The usual regulations can be tossed aside:

  • for parties or celebrations for special occasions,
  • at fund-raising events
  • and as rewards for achievement, good behaviour or effort

So that’s why no-one minds when your child’s “star of the week” and the teacher gives him or her a chocolate bar – just in case you were wondering.

What do you pack in your children’s lunch boxes?

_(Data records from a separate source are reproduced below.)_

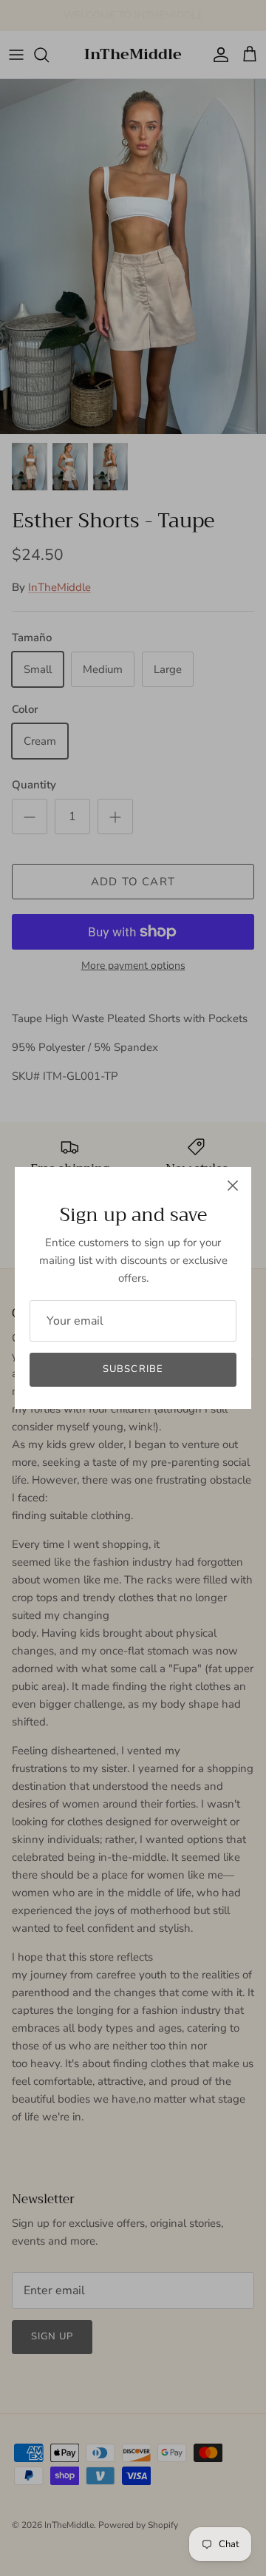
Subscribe (133, 1369)
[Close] (232, 1185)
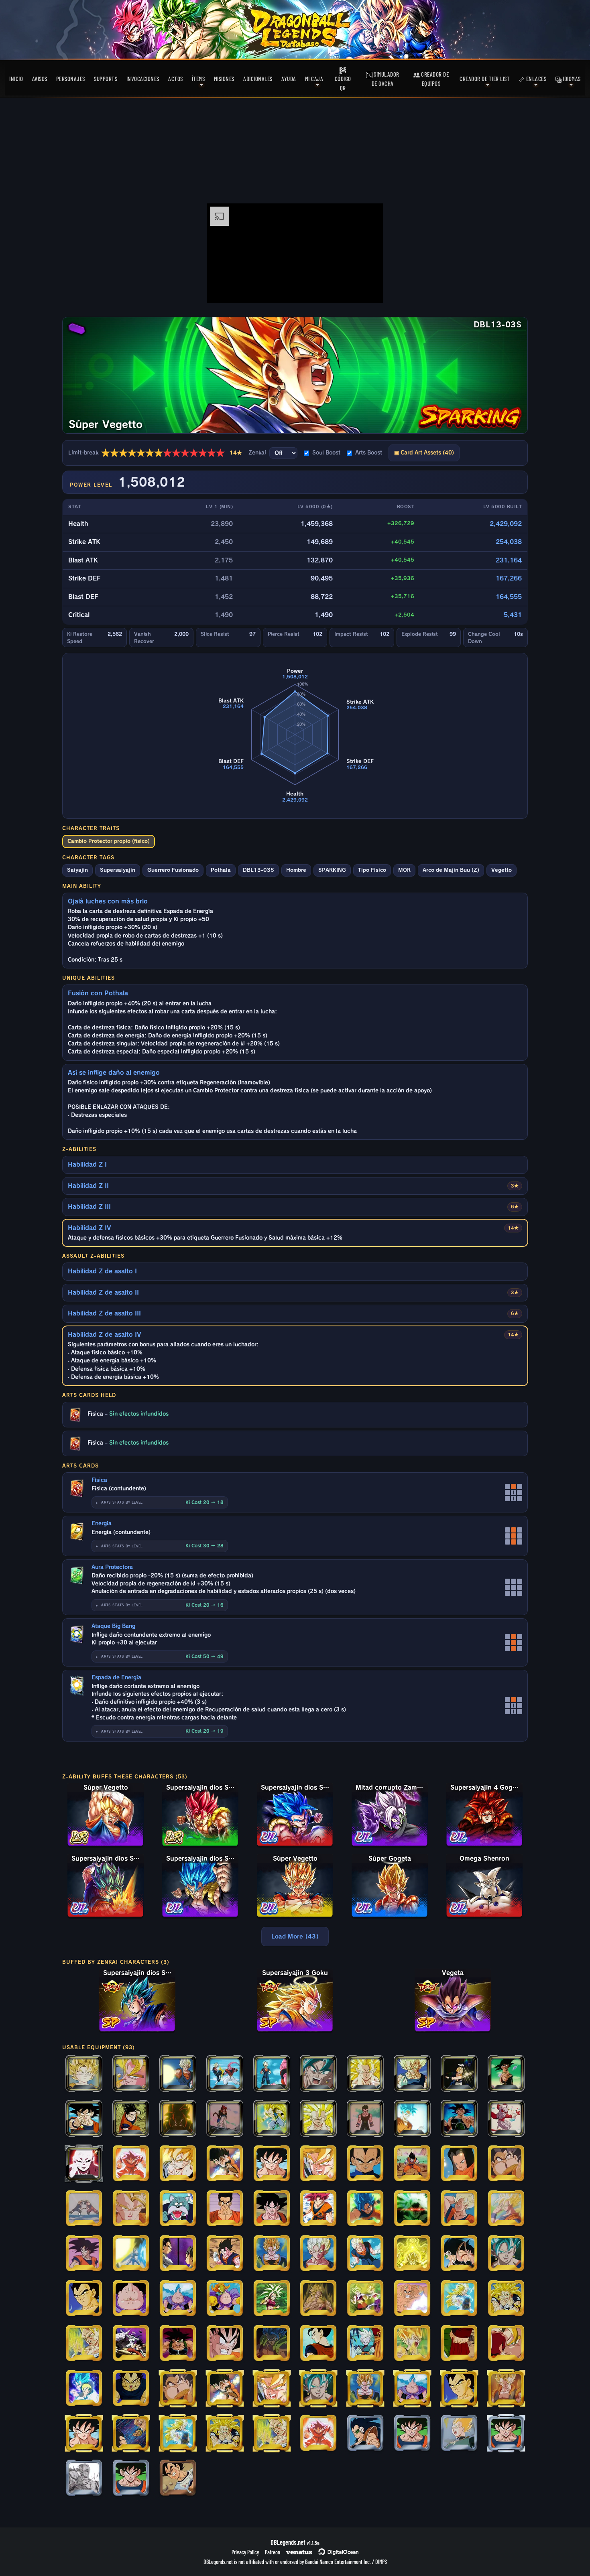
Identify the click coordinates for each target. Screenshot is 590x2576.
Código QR (343, 83)
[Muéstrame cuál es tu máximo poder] (412, 2119)
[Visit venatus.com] (367, 290)
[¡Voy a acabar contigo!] (131, 2209)
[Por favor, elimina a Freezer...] (178, 2478)
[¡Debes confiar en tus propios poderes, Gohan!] (84, 2254)
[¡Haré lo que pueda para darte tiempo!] (131, 2389)
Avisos (39, 78)
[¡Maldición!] (225, 2164)
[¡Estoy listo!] (225, 2254)
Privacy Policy (245, 2552)
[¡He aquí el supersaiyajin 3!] (459, 2299)
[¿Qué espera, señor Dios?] (506, 2254)
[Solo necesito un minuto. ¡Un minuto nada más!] (506, 2299)
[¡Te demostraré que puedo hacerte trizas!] (272, 2209)
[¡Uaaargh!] (318, 2299)
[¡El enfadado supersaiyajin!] (178, 2164)
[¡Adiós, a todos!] (506, 2209)
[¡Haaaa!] (318, 2164)
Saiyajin (77, 870)
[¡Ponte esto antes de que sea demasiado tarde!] (84, 2119)
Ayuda (288, 78)
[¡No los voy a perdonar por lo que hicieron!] (412, 2164)
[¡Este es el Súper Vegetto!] (131, 2074)
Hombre (296, 870)
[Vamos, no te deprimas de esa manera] (318, 2254)
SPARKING (332, 870)
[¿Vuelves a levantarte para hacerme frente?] (84, 2164)
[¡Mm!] (459, 2074)
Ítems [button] (198, 78)
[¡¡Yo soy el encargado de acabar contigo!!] (178, 2119)
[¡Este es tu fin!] (318, 2074)
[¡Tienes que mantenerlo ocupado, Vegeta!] (84, 2344)
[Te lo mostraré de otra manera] (272, 2254)
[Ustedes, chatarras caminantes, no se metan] (365, 2164)
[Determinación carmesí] (459, 2344)
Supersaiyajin (117, 870)
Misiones (224, 78)
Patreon (272, 2552)
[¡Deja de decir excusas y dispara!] (365, 2119)
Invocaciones (142, 78)
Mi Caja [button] (314, 78)
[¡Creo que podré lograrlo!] (412, 2434)
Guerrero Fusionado (173, 870)
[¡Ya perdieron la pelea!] (272, 2164)
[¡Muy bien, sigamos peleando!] (365, 2299)
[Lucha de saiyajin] (178, 2254)
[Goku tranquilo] (459, 2209)
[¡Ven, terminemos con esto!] (412, 2074)
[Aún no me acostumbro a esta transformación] (365, 2074)
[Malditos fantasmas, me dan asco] (365, 2254)
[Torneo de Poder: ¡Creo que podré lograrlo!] (131, 2478)
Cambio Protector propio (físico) (108, 841)
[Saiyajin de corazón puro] (412, 2254)
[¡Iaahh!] (365, 2209)
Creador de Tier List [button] (485, 78)
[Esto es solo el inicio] (178, 2074)
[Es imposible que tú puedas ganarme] (272, 2074)
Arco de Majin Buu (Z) (451, 870)
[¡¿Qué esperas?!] (272, 2299)
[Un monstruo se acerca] (225, 2299)
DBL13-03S (258, 870)
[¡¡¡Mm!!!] (131, 2299)
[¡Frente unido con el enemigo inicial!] (131, 2344)
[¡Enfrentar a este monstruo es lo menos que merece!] (412, 2344)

  • Evgenia Teplechuk from Edinburgh said her son’s lunch box contained a sandwich made with brown or rye bread, with cheddar cheese, tomato/cucumber/lettuce and either chicken, ham or egg, water or a fruit smoothie, a piece of fruit or carrot sticks and sometimes a fruit stick for a treat. She said a lack of facilities to reheat food at school limited what she could make for her child.
  • “Today my child took an apple, small bag of cookies, small amount of crisps a mini cheese and a cheese sandwich with water,” said Mark Hood from Gateshead. He said he found it “concerning” when children who will only eat certain foods are forced to eat what’s given to them or go hungry.
  • Daniela Thake, in Cambridge, packed her seven-year-old’s lunch box with a brown bread and smoked salmon sandwich, a pear, natural yogurt pot ,a small pack of crisps and water bottle.